Jesus left the district of Tyre and went by way of Sidon to the Sea of Galilee, into the district of the Decapolis. And people brought to him a deaf man who had a speech impediment and begged him to lay his hand on him. He took him off by himself away from the crowd. He put his finger into the man’s ears and, spitting, touched his tongue; then he looked up to heaven and groaned, and said to him, “Ephphatha!” (that is, “Be opened!”).  And immediately the man’s ears were opened, his speech impediment was removed, and he spoke plainly. He ordered them not to tell anyone. But the more he ordered them not to, the more they proclaimed it. They were exceedingly astonished and they said, “He has done all things well. He makes the deaf hear and the mute speak.”


Since Sidon is to the north of Tyre and the cities of the Decapolis were to the southeast, it is hard to understand the route St. Mark gives for the Lord’s movements unless he meant that the Lord intended to visit the region around Sidon, and then he headed for the Decapolis.  All of these places were inhabited by Gentiles.  It is interesting that St. Mark shows the Lord to have spent so much time among the Gentiles, more than the other Evangelists, just as John shows the Lord among the Samaritans more than the others.  The Decapolis was a group of ten cities, of which Damascus was one, which lay beyond the eastern bank of the Jordan River.  Greek and Roman culture was celebrated there, and temples to the gods abounded, besides amphitheaters and baths.  To this pagan region, the Lord led his Apostles — and not just to its fringe, for the Greek tells us that he went into the middle of it.


“And people brought to him a deaf man who had a speech impediment.”  In spite of the fact that the Lord came into a Greek land, the people knew of him and of his power.  And they did not quail at the notion of bringing their sick to a Jew from Galilee for healing (in the way that no Jew would think to go to a Greek for healing).  We would like to know what the Greeks there thought of him: was he a demigod, a magician, or a hero of some sort?  But we do not know.  We do know that the Lord had compassion on them and did not withhold from the Gentiles anything that he gave to the Jews.  While the lesson might be lost on us, it was a powerful one for the Apostles.  Mark says that a group of people brought a deaf man who stammered (as the Greek tells us) before the Lord so that he might be healed.  We can imagine the man’s friends or family members taking him out of his house and bringing him through the streets to the Lord.  The man probably knew nothing about Jesus or why he was being pushed and pulled this way.  He may have stammered loudly in protest.  Certainly he could not have thought he was being taken to be cured.  

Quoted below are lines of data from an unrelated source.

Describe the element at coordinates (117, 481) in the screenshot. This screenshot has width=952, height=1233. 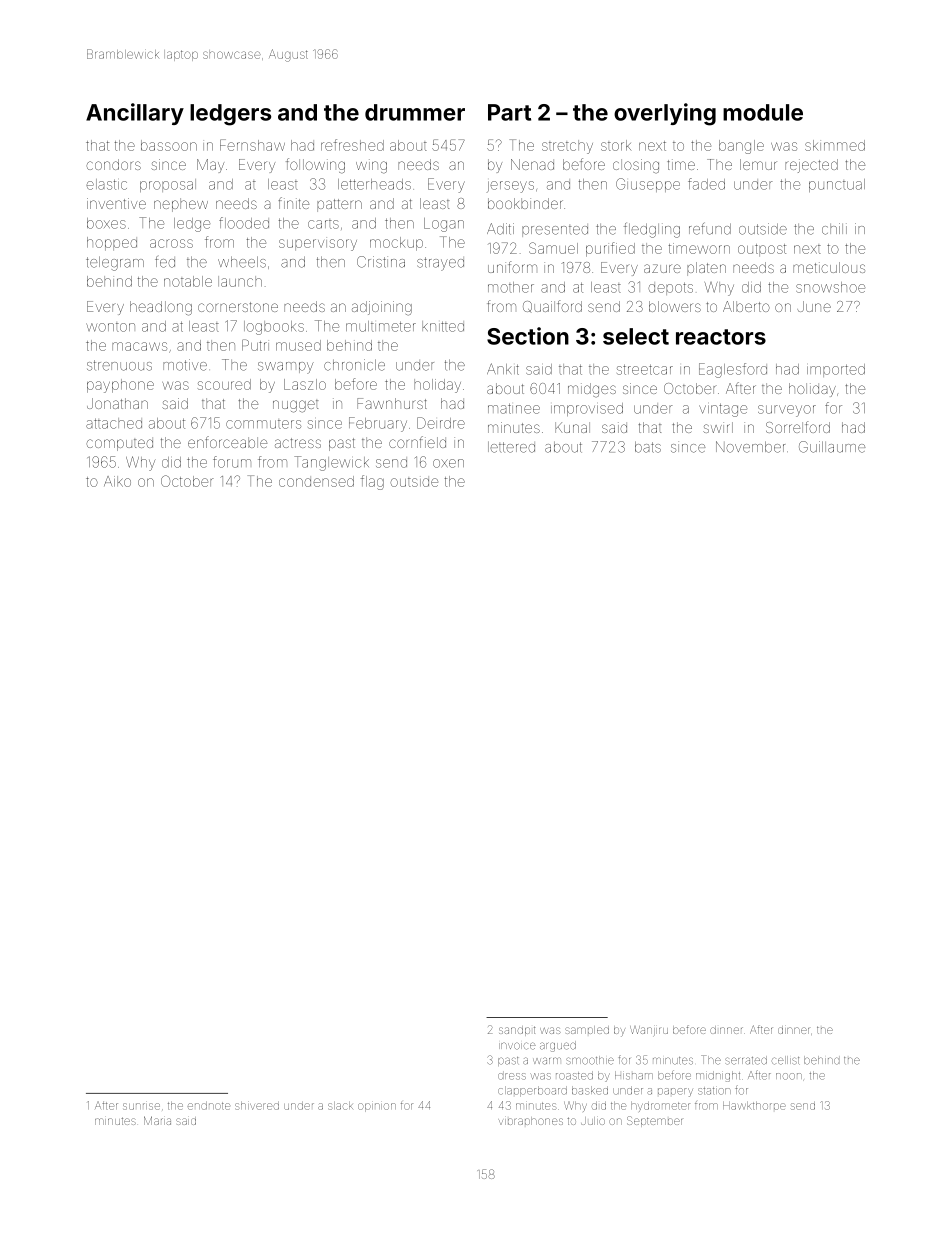
I see `Aiko` at that location.
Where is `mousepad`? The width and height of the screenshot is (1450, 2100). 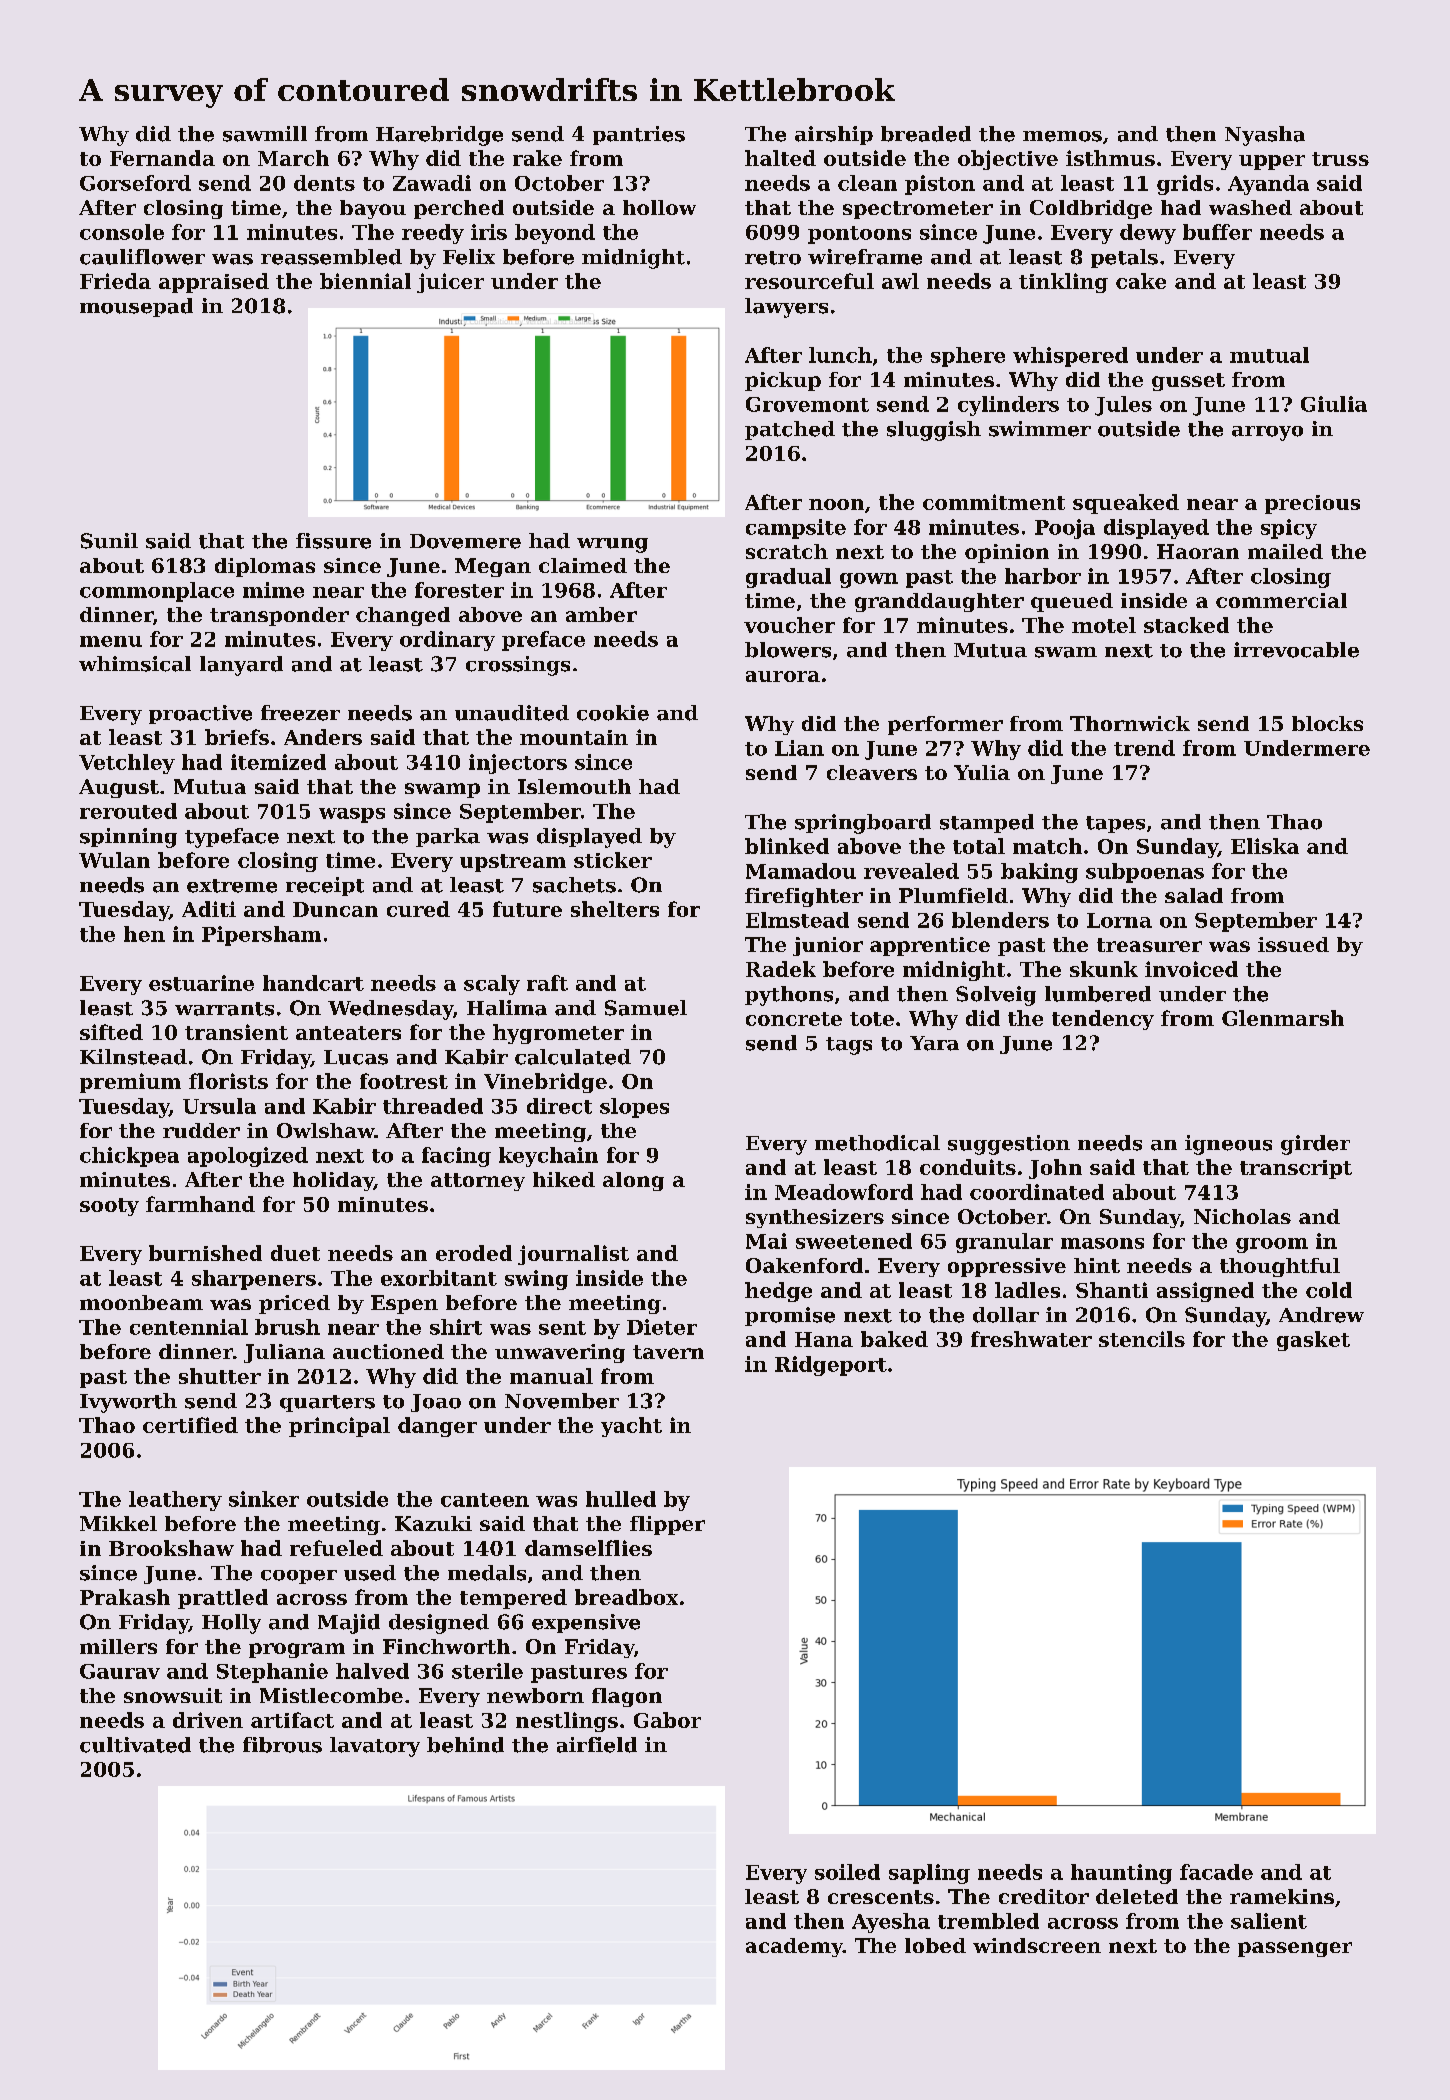 mousepad is located at coordinates (136, 307).
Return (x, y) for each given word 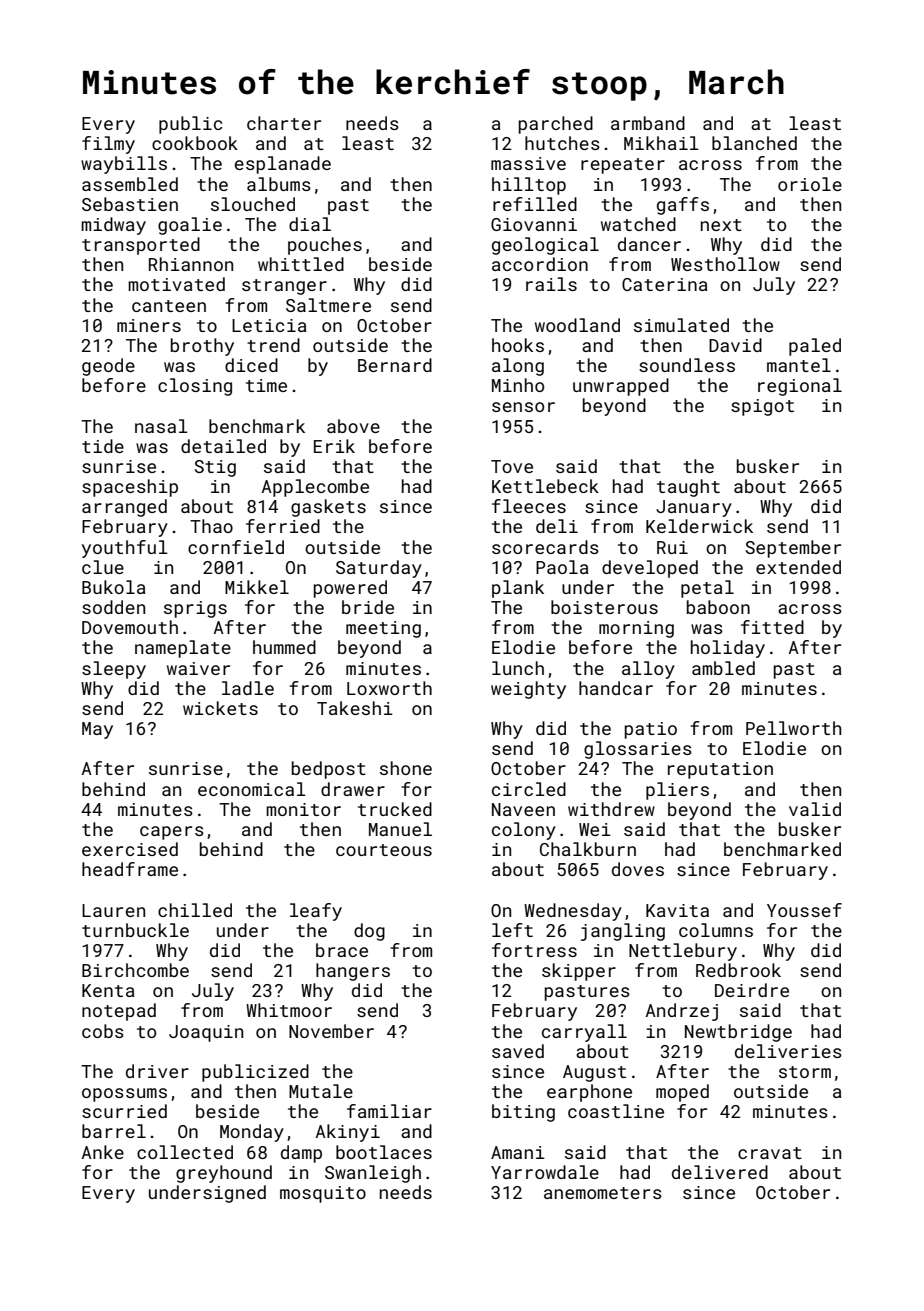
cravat (770, 1153)
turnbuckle (135, 930)
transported (141, 246)
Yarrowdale (545, 1172)
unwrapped (621, 387)
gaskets (328, 508)
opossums (124, 1095)
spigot (762, 407)
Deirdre (752, 990)
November (331, 1031)
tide (103, 446)
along (518, 367)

“They begged him to lay his hand on him.”  The people who brought the man would have spoken to the Lord in Greek.  Some Aramaic was still spoken in the region, but mostly only in small villages.  Hebrew was not spoken there at all.  The people wanted the Lord “to lay his hand” upon the man because they wanted a visual sign that some action was being performed.  We humans are caressed with senses, and all that we know comes to us through our senses.  We have a natural desire and need to see things and hear things.  Their desire to see the man’s healing by Jesus corresponds with the man’s desire to hear the Lord’s voice.


“He took him off by himself away from the crowd.”  A sizable crowd had grown, impeding the Lord from giving a sign of his healing that everyone could see.  “He put his finger into the man’s ears and, spitting, touched his tongue; then he looked up to heaven and groaned, and said to him, ‘Ephphatha!” (that is, ‘Be opened!’).”  The Lord did not need to use these actions to heal the man, but used them so that the people, a pagan people, could understand that the power which healed the man came from him directly, and that he did not summon it from the gods on Olympus or from the world of nature.  And instead of using a Greek word, the Lord spoke an Aramaic word.  In doing so, he pointed the Greeks to the God of the Jews.

“And immediately the man’s ears were opened, his speech impediment was removed, and he spoke plainly.”  The Lord’s healings are instantaneous.  There is no slow recovery or period of convalescence.  That the man “spoke plainly” indicates that he spoke Greek plainly in spite of the fact that he had never heard it before due to his deafness.  


“He ordered them not to tell anyone. But the more he ordered them not to, the more they proclaimed it.”  He does this amongst the Jews too, sometimes.  The Lord, who knows what people will do, does not let their future disobedience stop him from performing a merciful act.  This helps us to understand the Crucifixion:  the mercy of God is such that he died for us even though he knew we would sin again and again.  It is heartbreaking if we really think about it.


“They were exceedingly astonished and they said, “He has done all things well. He makes the deaf hear and the mute speak.”  We can all say: He has done all things well.  He has forgiven my sins when I came to him in repentance.